National Physical Laboratory to Evaluate NanoSight

17-Mar-2009 - United Kingdom

The UK’s national metrology institute, the National Physical Laboratory (NPL), is commencing a one-year evaluation program of NanoSight’s nanoparticle characterization technology, Nanoparticle Tracking Analysis (NTA).

The program takes the form of a Joint Industry Project, funded in part by government. The initial objective is a validation of NTA and comparison with existing nanoparticle sizing techniques and standards.

Dr Alex Cuenat, NPL’s Nanomaterials Group Leader, reports: “What differentiates NanoSight from existing light scattering techniques is that it provides a direct view of the sample under analysis and rapid quantitative estimation of the sample size, size distribution and concentration.

“No method is truly universal.

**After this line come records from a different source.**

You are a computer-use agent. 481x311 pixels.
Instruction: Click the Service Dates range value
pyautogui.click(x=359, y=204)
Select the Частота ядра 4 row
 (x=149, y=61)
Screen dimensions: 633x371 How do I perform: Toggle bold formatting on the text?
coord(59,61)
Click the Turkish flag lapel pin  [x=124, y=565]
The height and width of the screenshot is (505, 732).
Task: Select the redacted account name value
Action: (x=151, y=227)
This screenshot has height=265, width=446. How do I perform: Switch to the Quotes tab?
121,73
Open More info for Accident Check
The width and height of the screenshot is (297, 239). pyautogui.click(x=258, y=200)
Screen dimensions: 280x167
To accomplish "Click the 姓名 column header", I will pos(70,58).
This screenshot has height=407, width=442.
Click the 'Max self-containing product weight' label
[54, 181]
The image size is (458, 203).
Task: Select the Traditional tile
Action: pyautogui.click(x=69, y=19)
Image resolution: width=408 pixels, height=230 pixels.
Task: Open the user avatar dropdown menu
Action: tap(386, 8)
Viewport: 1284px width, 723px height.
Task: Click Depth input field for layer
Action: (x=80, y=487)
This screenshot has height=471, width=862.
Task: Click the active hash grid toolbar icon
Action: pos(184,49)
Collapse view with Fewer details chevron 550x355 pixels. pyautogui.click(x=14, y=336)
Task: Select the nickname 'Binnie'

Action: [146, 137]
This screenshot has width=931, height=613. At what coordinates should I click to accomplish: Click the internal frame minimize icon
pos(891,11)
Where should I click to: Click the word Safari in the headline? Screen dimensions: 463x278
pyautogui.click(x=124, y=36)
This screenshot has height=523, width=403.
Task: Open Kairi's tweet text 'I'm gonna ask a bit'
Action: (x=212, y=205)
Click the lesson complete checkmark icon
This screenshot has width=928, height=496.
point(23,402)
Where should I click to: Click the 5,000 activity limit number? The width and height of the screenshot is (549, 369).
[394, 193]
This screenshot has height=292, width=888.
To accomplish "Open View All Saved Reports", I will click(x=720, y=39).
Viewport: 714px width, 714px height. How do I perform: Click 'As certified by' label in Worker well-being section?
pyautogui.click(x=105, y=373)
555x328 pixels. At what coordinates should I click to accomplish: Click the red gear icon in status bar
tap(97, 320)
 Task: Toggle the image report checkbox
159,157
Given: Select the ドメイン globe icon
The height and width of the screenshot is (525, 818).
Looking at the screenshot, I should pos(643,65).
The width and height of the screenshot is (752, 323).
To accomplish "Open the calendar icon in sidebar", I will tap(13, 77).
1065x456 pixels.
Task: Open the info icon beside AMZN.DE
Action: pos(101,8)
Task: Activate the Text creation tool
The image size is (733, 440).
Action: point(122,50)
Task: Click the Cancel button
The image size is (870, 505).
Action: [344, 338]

Most ensemble measurements are made using dynamic light scattering (DLS) or photon correlation spectroscopy (PCS). These methods are very fast with thousands of particles analysed in a single second but they cannot accurately analyze multi-modal (more than one size) dispersions or follow changes during analysis.

“NanoSight’s Nanoparticle Tracking Analysis (NTA) differs in that it measures particle speed compared to DLS which is measuring intensity of light scattered. This unique real-time capability to follow the Brownian motion of individual nano-particles, leads to advantages over DLS. These include avoidance of a bias towards larger particles, which is driven by the latter’s dependence on scatter intensity; an estimate of concentration which NanoSight provides; and a unique image validating the results and providing additional insight.

“We first saw a NanoSight prototype in 2005 and recognised how, with development, the technique had potential to fill gaps in characterization methodologies of sub-micron dispersions. Since then, we have seen this technique develop well, so, although we do not know yet how this will result, we are enthusiastic about running an in-depth validation. This investigation will look at precision and accuracy and assess the validity of the algorithms used in NTA in some depth.”